Un des points importants dans la construction de ta carrière, c’est ce besoin d’être entouré, qui contraste avec la vision des pianistes qu’on a, tu as passé beaucoup de temps à rassembler l’équipe qui t’entoure aujourd’hui non ?

En fait moi j’ai toujours fonctionné en imaginant une personne en fonction d’un besoin que j’ai et je me débrouille pour la trouver. Après c’est souvent la vie qui me la présente. Par exemple, si j’ai besoin d’une gérante pour ma boite parce que je veux créer un label mais je ne veux pas le gérer, je vais être à l’affût à chaque rencontre que je fais. Petit à petit je me suis constitué mon équipage comme ça, je savais que j’avais besoin d’un manager donc je suis parti en école de management. Je savais que j’allais rencontrer des gens qui pourrait devenir mon manager là bas, et c’est comme ça que j’ai rencontré Guillaume Héritier.

▸ Série d'exercices:
1. Répondez aux questions suivantes à partir de l'entretien sur la constitution d'une équipe.
(a) Avec quelle vision le besoin d'être entouré contraste-t-il, selon la question posée ?
(b) Pourquoi la personne interrogée est-elle partie en école de management ?
(c) Qui y a-t-elle rencontré ?
2. Poursuivez l'entretien sur la constitution d'une équipe en quelques phrases, dans le même ton.

▸ Extrait du corpus:
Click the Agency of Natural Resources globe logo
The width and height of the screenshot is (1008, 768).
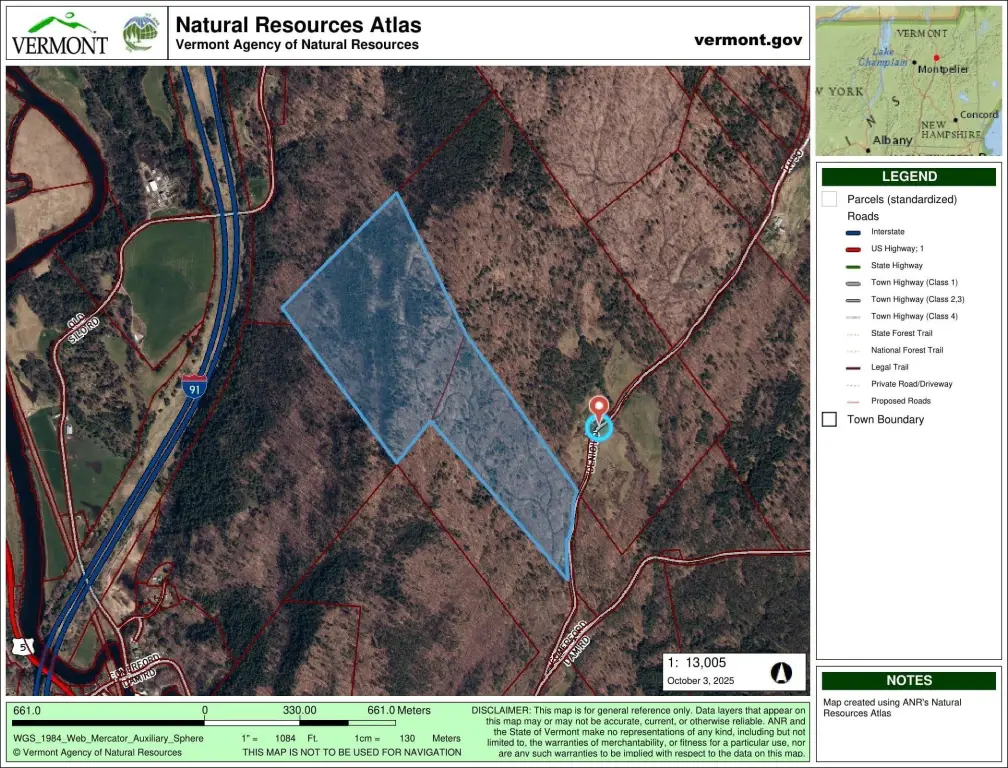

▸ Réponses attendues:
1.
(a) Il contraste avec la vision qu'on a des pianistes.
(b) Elle savait qu'elle avait besoin d'un manager.
(c) Elle y a rencontré Guillaume Héritier.

2.
C’est d’abord mon ami mais c’est devenu mon associé, il a racheté la moitié des parts de ma boite pour pouvoir avancer avec moi comme associé et pas simplement en tant que manageur. Moi j’essaye d’aller chercher des gens ultra compétent pour pouvoir compléter mes propres compétences, je préfère des petites équipes qui ont trop la dalle et qui sont castées sur une très grande exigence plutôt que recruter beaucoup de personne. 

Je ne sais pas si tu es adepte de Shonen mais …

One Piece ouais exactement *rires* ! Y’a beaucoup de chose qui me parle de fou dans One Piece. Déjà c’est la constitution de mon équipage en allant sur des îles et en parcourant le monde. T’as besoin d’un médecin, musicien, navigateur, menuisier. Et bah moi j’ai besoin d’un manager, d’une gérante, d’un graphiste. Après je vais avoir besoin d’allié comme un D.O.P qui va venir en renfort. Il y a toutes ces compétence qu’il faut réunir autour de toi.

Le deuxième truc qui m’a marqué c’est que Luffy depuis qu’il est tout petit il dit qu’il sera le Roi des Pirates, et moi je veux devenir le roi des pianistes donc forcément ça me stimule.

On est une génération qui a beaucoup été marquée par cet état d’esprit, qu’on retrouve justement dans ces mangas “Bien s’entourer, s’entraîner et toujours se dépasser pour pouvoir être le meilleur”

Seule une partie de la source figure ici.